Vorzeichen stehen so gut wie nie. Über die Handballer des UHC Hollabrunn.

Von Peter Sonnenberg. Erstellt am 21. August 2019 (02:10)

Es wird wieder ernst für die Handball-Bundesligaherren des UHC Hollabrunn. Bereits in knapp zehn Tagen geht die neue Spielzeit los, die Latte für Trainer Ivica Belas und Co. liegt – nach den packenden Finalspielen in der Vorsaison – hoch. Die Vor zeichen, dass sich der große Traum vom HLA-Aufstieg erfüllt, stehen gut. Beim Weinviertel-Cup in Hollabrunn am Wochenende bekamen die Fans einen ersten Vorgeschmack, warum die neue Saison so erfolgreich wie die Alte werden kann.

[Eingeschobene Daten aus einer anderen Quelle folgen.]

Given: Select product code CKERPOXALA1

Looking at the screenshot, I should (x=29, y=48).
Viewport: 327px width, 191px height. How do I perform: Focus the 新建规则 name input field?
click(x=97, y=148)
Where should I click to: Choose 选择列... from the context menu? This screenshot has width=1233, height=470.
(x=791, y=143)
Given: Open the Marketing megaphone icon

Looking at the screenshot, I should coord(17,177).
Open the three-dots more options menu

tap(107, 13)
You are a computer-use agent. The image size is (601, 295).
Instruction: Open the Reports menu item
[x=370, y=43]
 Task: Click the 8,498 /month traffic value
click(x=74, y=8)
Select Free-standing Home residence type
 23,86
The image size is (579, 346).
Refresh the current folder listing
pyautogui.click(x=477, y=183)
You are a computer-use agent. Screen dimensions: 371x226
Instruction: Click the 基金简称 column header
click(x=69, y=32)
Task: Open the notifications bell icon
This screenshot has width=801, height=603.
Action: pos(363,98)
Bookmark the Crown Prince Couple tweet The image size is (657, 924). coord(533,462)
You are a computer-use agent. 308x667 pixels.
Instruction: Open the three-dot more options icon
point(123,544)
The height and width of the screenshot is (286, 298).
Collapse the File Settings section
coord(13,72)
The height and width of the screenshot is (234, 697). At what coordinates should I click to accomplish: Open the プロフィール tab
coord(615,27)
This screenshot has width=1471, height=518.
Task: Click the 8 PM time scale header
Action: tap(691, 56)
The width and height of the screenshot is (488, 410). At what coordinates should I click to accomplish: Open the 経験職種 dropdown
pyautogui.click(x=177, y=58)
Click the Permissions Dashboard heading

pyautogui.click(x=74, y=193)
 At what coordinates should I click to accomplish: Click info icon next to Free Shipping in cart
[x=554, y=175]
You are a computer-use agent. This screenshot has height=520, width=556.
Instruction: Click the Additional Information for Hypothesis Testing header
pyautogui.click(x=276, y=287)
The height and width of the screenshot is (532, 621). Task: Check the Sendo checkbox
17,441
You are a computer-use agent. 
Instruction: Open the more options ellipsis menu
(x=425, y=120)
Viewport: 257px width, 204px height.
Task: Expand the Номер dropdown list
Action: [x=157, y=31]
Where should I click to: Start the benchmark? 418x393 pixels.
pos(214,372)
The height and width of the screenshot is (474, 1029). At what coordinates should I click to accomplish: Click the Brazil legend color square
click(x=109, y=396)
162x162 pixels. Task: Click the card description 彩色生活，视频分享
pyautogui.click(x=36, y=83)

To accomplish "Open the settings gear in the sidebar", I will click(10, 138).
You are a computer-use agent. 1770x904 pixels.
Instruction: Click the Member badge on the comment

Erstens ist die Mannschaft körperlich weiter als zum selben Zeitpunkt des Vorjahres. Zweitens ist die Breite im Kader dichter und die Qualität dadurch höher geworden. Kein Wunder, dass Belas von einem harten Konkurrenzkampf um die ersten sieben Leibchen spricht. Drittens gibt es heuer wohl keinen so großen Favoriten wie Bärnbach/Köflach, wenngleich die Hollabrunner die Steirer trotzdem bis zum Äußersten forderten. Und viertens scheint der UHC die ersten Früchte der Handballeuphorie im vergangenen Mai zu ernten.

Die Zahl der verkauften Dauerkarten stieg, das Interesse von Sponsoren ist größer geworden und auch das gesamte Umfeld ist noch enger zusammengerückt. Scheint so, als ob der UHC Hollabrunn nicht nur sportlich, sondern auch abseits mehr als nur bereit für die oberste Spielklasse ist.